Hauptstraße nach Girne, lange in der Stadt kommt ein kleiner Kreisel, dort geht es links nach Bellapais, kann man an einem Tag zusammen mit Markt und Girne "machen". Mutig ca. 2km immer weiter den Berg rauf, kurz bevor die Straße eng, städtisch wird, kommt auf der rechten Seite ein manchmal bewachter Parkplatz.

Zu Fuß zwei-dreihundert Meter durch die nette Straße bis auf den Platz vor der Abbey. Gleich links ein Café mit einem alten Knacker als Lockvogel, dort erst mal Pause. Schräg gegenüber ist das Café mit dem berühmten Baum des Müßiggangs. Unter dem sind fast alle Versuche von Lawrence Durrell die Bauarbeiten an seinem Haus gleich um die Ecke in Gang zu halten, verzypriotisiert. Dem Café gegenüber ist der "Tatlisu Spor Kulübü".
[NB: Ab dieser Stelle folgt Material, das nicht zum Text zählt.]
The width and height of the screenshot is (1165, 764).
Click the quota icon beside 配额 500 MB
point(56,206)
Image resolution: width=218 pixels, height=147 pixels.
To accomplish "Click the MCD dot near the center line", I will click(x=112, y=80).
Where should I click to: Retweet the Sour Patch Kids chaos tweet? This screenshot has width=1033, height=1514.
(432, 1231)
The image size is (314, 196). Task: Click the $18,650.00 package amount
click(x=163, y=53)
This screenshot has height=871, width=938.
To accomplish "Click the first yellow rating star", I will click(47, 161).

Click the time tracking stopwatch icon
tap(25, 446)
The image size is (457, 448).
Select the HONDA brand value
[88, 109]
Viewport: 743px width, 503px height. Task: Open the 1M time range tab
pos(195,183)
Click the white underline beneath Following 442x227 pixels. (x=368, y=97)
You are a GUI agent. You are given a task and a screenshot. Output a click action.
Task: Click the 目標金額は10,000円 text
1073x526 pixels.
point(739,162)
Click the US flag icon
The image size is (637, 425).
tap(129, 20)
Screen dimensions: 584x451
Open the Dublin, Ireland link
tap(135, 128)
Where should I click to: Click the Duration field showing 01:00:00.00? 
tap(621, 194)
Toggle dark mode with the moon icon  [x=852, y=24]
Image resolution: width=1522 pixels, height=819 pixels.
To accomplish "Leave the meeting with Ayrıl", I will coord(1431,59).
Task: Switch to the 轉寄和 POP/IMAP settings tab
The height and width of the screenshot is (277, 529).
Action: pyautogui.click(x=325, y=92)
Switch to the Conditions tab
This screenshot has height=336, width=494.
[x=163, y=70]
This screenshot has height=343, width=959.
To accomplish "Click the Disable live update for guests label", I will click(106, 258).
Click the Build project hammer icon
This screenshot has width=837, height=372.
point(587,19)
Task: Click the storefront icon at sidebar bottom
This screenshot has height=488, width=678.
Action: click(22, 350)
Bitte? Tatlisu Sportclub ??

Die Antwort liefert die Geschichte. 1974 nach der Rettungsaktion von Präsident Ecevit, Sozialdemokrat, Dichter und Freund von Willi Brandt, konnten sich in den ethnisch gesäuberten Landesteilen die jeweiligen Sieger bedienen. Da sich die gut 20% der moslemischen Zyprioten auf gut 30% des Landes wiederfanden, hatten die einen Vorteil. Die griechischen Zyprioten, die den Schlamassel zusammen mit ihren Nazikumpanen vom griechischen Festland angezettelt hatten, haben das bis heute nicht verwunden und blockieren, aufgehetzt von den orthodoxen Pfaffen, jede politische Lösung.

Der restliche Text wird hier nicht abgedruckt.